De Wiart pulled his blond beard meditatively, and looked at the river.

From the office where he was sitting the river, great with the rains and lit by the sun which had broken through the clouds, looked like a moving flood of gold. One might have fancied that all the wealth of the elephant country, all the teeming riches of the forest, flowing by a thousand streams and disdaining to wait for the alchemy of trade, had joined in one Pactolian flood flowing toward Leopoldsville and the sea.

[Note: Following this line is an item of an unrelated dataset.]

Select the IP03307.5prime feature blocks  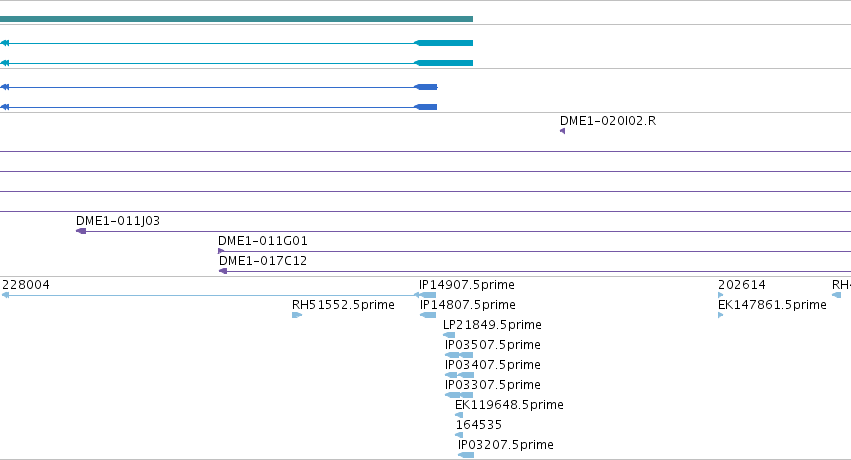pos(459,395)
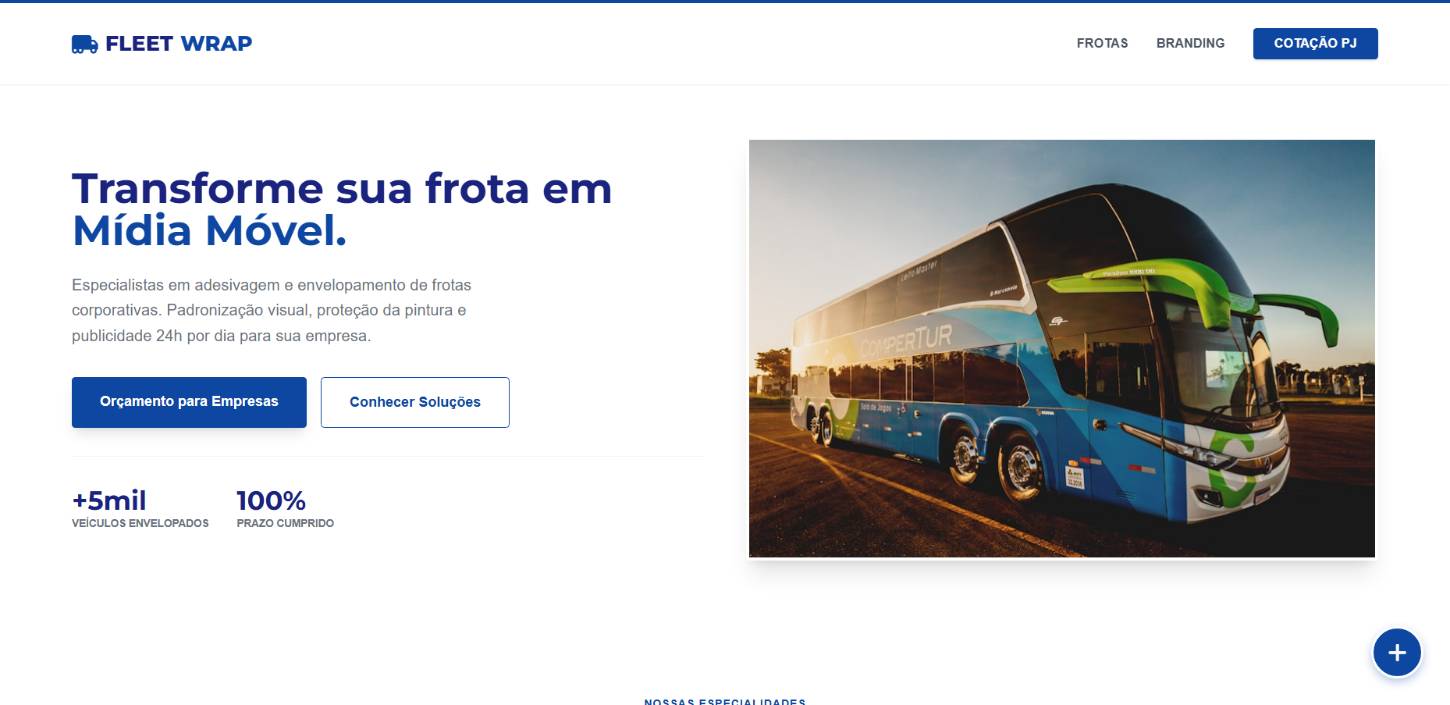Click the +5mil statistic number
The height and width of the screenshot is (705, 1450).
point(109,500)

De Wiart was not thinking this. He dismissed the soldiers and told them to hold themselves in readiness to return to M’Bassa on the morrow.

That evening he called Van Laer into the office.

Chef de Poste Meeus of Fort M’Bassa is dead,” said De Wiart; “you will go there and take command. You will start to-morrow.”

Van Laer flushed.

“It is a difficult post,” said De Wiart, “wild country, and the natives are the laziest to be found in the whole of the state. The man before Meeus did much harm; he had no power or control, he was a weak man, and the people frankly laughed at him. Actually rubber came in here one-third rubbish, the people were half their time in revolt, they cut the vines in two districts. I have a report of his saying, ‘There is no ivory to be got. The herds are very scarce, and the people say they cannot make elephants.’ Fancy writing nigger talk like that in a report. I replied in the same tone. I said, ‘Tell the people they must make them: and make them in a hurry. Tell them that they need not trouble to make whole elephants, just the tusks will do—eighty-pound tusks, a hundred-pound if possible.’ But sarcasm was quite thrown away on him. He listened to the natives. Once a man does that he is lost, for they lose all respect for him. They are just like children, these people; once let children get in the habit of making excuses and you lose control.

“Meeus was a stronger man, but he left much to be desired. He had too much whalebone in his composition, not enough steel, but he was improving.

“You will find yourself at first in a difficult position. It always is so when a Chef de Poste dies suddenly and even a few days elapse before he is replaced. The people get out of hand, thinking the white man is gone for ever. However, you will find yourself all right in a week or so, if you are firm.”

“Thank you,” said Van Laer. “I have no doubt at all that I will be able to bring these people into line. I do not boast. I only ask you to keep your eye on the returns.”